The Dreams are Baaaack…

It seems I might actually be starting a THIRD writing project this year. No doubt, this is ambitious to say the least. And why would I start another series when my first just came out and my second is still in editing? Well, because the dreams won’t go away. I’m not exaggerating either…three times in the last week the same dream has popped up which means I’m getting little to no sleep and am waking up grumpy. The only benefit is that having multiple dreams, with slightly different scenarios means I’m basically writing the plot out in my sleep.

What shall I do about this, when I’m already busy enough with other projects and life (there are two kids in this house…somewhere…)? And then it dawned on me – what about a writing calendar with a writing schedule? DUH! I’m sure many other writers do this very same thing, but I like to write when I feel passionate about a certain part in the story, when the house is quiet enough and well, when I feel like it. I don’t use a schedule, and now that my schedule is crazy-busy, I need one.
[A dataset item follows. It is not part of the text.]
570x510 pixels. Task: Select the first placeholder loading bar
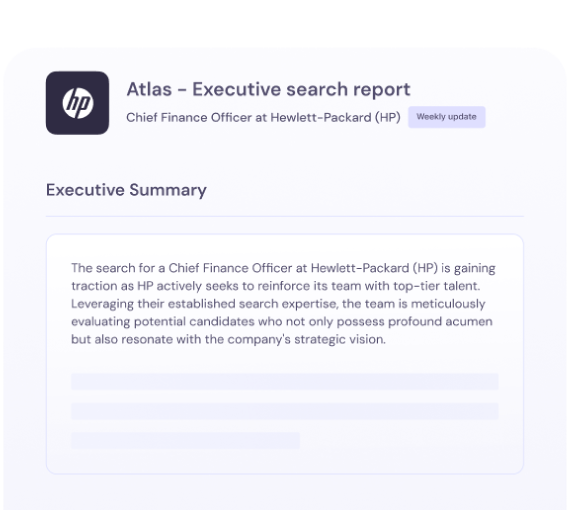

Does this mean I must organize my life a bit more? Yes, yes I think it does. Ok, so many of us are familiar with Google Calendars and I use it already – not as often as I should, but I do know my way around them. But if you don’t, I found this blog most helpful! Thank you Words on a page for the tips. Now what I need to do is figure out how best to manage my time between life (you know, parenting, chores, etc…) and writing. And now blogging. Plus there’s research to be done too. And…and…a whole lot of other stuff I’m not prepared to remember just in my brain. Which is why I need a calendar. And a schedule. Yuck but necessary.

Now if only I could schedule my dreams…that would be perfect!